Quindi non ci dovrà essere neppure in patria.
1. Sta scritto [ Gv 14,2 ]: « Nella casa del Padre mio ci sono molti posti »; e S. Agostino [ In Ioh. ev. tract. 67 ] spiega che si tratta delle varie gradazioni dei premi.
2. In ogni città c'è un'ordinata distinzione di dimore.
Ora, la patria celeste è paragonata a una città, come risulta evidente dall'Apocalisse [ Ap 21 ].
Quindi in essa si devono distinguere diverse dimore, secondo i diversi gradi di beatitudine.
Essendo il moto locale il primo di tutti i moti, come dice il Filosofo [ Phys. 8,7 ], il termine moto, come anche quello di distanza e di altre cose del genere, è passato dal moto locale a tutti gli altri tipi di movimento.
Ora, il fine o termine del moto locale è il luogo in cui una cosa si ferma e si mantiene dopo averlo raggiunto.
Perciò in qualsiasi moto il quietarsi di esso nel suo termine viene detto collocamento o dimora.
Così dunque, giungendo l'uso del termine moto anche agli atti dell'appetito e della volontà, anche il conseguimento del fine del moto affettivo viene denominato dimora, o collocamento nel fine.
E così i diversi gradi nel conseguimento del fine ultimo vengono denominati « dimore diverse »: cosicché l'unica casa sta a indicare la comune e universale beatitudine dalla parte dell'oggetto, mentre la pluralità delle dimore indica le differenze che nella beatitudine si riscontrano dalla parte dei beati.

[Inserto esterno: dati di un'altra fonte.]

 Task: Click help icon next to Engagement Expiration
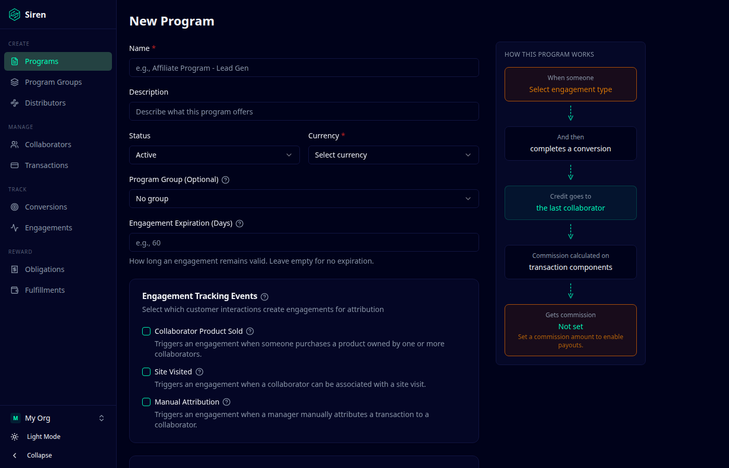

Come anche negli esseri corporei vediamo che è identico il luogo elevato verso il quale tendono tutti i corpi leggeri, ma ciascuno di essi vi giunge più o meno vicino secondo la propria leggerezza: per cui ci sono varie dimore o collocazioni secondo la differenza di leggerezza.
1. La dimora implica l'idea di fine o termine: per cui implica quella di premio, che è il fine del merito.
2. Sebbene sia unico il luogo di ordine spirituale, tuttavia sono diversi i gradi di approssimazione ad esso.
E in base a questi si hanno diverse dimore.
3. Coloro che furono nel limbo, o che adesso sono in purgatorio, non hanno ancora raggiunto il loro termine finale.
Per cui sia nel purgatorio che nel limbo non c'è distinzione di dimore, ma solo nel paradiso e nell'inferno, che sono il termine rispettivo dei buoni e dei cattivi.